Abbado, dessen machtfreier Musikdiskurs sein ideales Instrument gefunden zu haben scheint, ist in Japan mehr denn je Utopist der späten Sorte. Einen "unrealistischen Idealisten" nennt ihn Klarinettist Reiner Wehle. Verallgemeinerbar seien die Ergebnisse dieses Luxusexperiments nicht.
Die schwierigste Frage bleibt, ob dem Lucerne Festival Orchestra, wenn Abbado es nicht mehr leiten kann, eine Zukunft beschieden ist. Benannt ist es nach einem Orchesterfest. Seine "Seele" aber, so sagen alle, bestünde aus Claudio Abbado. "Mehr Freiheit!", so lautet dessen Probendevise. Das gilt auch für den Dirigenten selbst.
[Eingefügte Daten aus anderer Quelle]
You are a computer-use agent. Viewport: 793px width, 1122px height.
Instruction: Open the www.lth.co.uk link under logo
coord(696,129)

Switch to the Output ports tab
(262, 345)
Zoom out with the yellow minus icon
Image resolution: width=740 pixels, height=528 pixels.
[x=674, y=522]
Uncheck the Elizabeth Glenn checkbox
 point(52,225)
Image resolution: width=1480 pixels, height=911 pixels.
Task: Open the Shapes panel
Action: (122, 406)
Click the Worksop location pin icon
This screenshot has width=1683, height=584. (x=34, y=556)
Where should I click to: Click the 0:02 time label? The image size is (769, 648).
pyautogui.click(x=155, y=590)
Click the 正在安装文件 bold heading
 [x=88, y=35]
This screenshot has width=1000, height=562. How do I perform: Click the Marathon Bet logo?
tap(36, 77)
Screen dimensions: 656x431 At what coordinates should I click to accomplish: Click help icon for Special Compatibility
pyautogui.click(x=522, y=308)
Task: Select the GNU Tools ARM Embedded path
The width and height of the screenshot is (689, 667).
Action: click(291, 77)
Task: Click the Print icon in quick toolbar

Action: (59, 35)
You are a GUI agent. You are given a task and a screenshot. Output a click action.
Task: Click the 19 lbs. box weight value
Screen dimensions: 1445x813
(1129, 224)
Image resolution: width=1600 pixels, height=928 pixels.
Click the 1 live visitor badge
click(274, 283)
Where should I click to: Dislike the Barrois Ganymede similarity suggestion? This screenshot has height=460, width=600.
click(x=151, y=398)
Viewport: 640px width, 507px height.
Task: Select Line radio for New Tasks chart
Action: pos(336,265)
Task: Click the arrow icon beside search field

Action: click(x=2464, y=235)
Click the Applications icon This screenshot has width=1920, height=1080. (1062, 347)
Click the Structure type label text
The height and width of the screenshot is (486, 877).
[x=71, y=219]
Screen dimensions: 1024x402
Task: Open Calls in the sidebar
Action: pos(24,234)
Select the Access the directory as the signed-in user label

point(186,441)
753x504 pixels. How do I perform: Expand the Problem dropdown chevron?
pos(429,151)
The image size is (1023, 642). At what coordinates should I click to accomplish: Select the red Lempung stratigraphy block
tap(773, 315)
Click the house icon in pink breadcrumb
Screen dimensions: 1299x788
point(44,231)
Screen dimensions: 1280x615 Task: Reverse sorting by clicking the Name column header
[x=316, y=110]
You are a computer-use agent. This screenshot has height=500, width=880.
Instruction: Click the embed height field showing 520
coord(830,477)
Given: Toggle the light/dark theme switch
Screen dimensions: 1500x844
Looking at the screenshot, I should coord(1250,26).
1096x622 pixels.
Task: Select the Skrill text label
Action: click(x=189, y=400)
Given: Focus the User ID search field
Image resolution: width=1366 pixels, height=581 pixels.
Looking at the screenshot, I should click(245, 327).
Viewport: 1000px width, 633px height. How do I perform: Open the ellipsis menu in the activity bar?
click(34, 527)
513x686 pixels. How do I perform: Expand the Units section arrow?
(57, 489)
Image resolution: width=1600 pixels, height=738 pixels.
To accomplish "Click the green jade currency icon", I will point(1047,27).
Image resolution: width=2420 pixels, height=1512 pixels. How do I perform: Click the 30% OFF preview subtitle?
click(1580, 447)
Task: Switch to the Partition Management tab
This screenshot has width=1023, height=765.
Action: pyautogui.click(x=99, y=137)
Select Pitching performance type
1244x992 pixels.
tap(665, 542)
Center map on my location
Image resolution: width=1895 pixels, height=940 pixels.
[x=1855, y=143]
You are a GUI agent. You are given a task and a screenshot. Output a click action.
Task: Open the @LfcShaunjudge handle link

Das Lucerne Festival hat Abbado zum vielleicht glücklichsten Dirigenten der Welt gemacht. Die Idee war ein Orchester, in dem niemand gegen ihn ist. So sagt es Sabine Meyer schlicht.
Abbado, der in Tokio Kusshände ins Publikum wirft und sich feiern lässt wie kaum je zuvor, hat die Klassikwelt um ein Attribut bereichert, das früheren Dirigenten kaum zugetraut wurde: Sympathie.
Er wird in die Geschichte als Dirigent eingehen, der nicht Autorität wie Karajan oder Miesepetrigkeit wie Böhm verströmte. Sondern als einer, den man mochte. Das ist sein Verdienst. Das ist das Glück seiner späten Jahre. Wenn auch fern von Berlin.